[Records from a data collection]

++++++++++++++++++++

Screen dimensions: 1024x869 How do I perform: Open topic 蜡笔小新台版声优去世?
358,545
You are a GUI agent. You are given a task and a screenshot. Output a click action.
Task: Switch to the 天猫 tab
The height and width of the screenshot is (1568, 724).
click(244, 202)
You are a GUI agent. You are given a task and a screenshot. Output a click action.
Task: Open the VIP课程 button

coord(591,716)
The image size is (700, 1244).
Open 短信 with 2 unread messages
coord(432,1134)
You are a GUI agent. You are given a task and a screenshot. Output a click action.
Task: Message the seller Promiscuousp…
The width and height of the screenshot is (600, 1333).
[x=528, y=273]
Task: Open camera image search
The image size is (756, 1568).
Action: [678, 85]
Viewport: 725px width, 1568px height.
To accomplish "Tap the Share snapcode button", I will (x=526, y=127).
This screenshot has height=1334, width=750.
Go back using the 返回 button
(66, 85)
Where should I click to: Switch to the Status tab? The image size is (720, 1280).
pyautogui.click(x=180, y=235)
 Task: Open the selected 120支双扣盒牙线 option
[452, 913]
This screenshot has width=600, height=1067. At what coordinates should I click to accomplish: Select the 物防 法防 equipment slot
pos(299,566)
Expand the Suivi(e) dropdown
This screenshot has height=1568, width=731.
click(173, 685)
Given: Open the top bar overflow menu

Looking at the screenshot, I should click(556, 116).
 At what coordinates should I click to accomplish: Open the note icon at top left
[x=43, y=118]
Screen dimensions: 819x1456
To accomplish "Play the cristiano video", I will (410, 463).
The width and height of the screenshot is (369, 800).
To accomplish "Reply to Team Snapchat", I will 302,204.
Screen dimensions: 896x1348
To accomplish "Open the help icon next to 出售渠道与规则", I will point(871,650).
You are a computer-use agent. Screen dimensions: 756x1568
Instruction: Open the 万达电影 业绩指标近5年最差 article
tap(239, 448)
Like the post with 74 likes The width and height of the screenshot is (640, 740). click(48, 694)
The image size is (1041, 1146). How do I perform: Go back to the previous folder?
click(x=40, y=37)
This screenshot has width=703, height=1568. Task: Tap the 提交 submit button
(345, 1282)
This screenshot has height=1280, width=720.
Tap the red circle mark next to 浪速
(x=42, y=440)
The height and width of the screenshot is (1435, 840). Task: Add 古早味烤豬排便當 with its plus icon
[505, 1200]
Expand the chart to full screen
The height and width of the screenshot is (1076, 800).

++++++++++++++++++++

• _WRITTEN TASK_: Please recast the entries above, from the line containing "At what coordinates should I click to accomplish: Open" through the line containing "will (410, 463).", as a JSON list of strings with one string per line, leaving out blank lines.

• _EXPECTED ANSWER_:
[
  " At what coordinates should I click to accomplish: Open the note icon at top left",
  "[x=43, y=118]",
  "Screen dimensions: 819x1456",
  "To accomplish \"Play the cristiano video\", I will (410, 463)."
]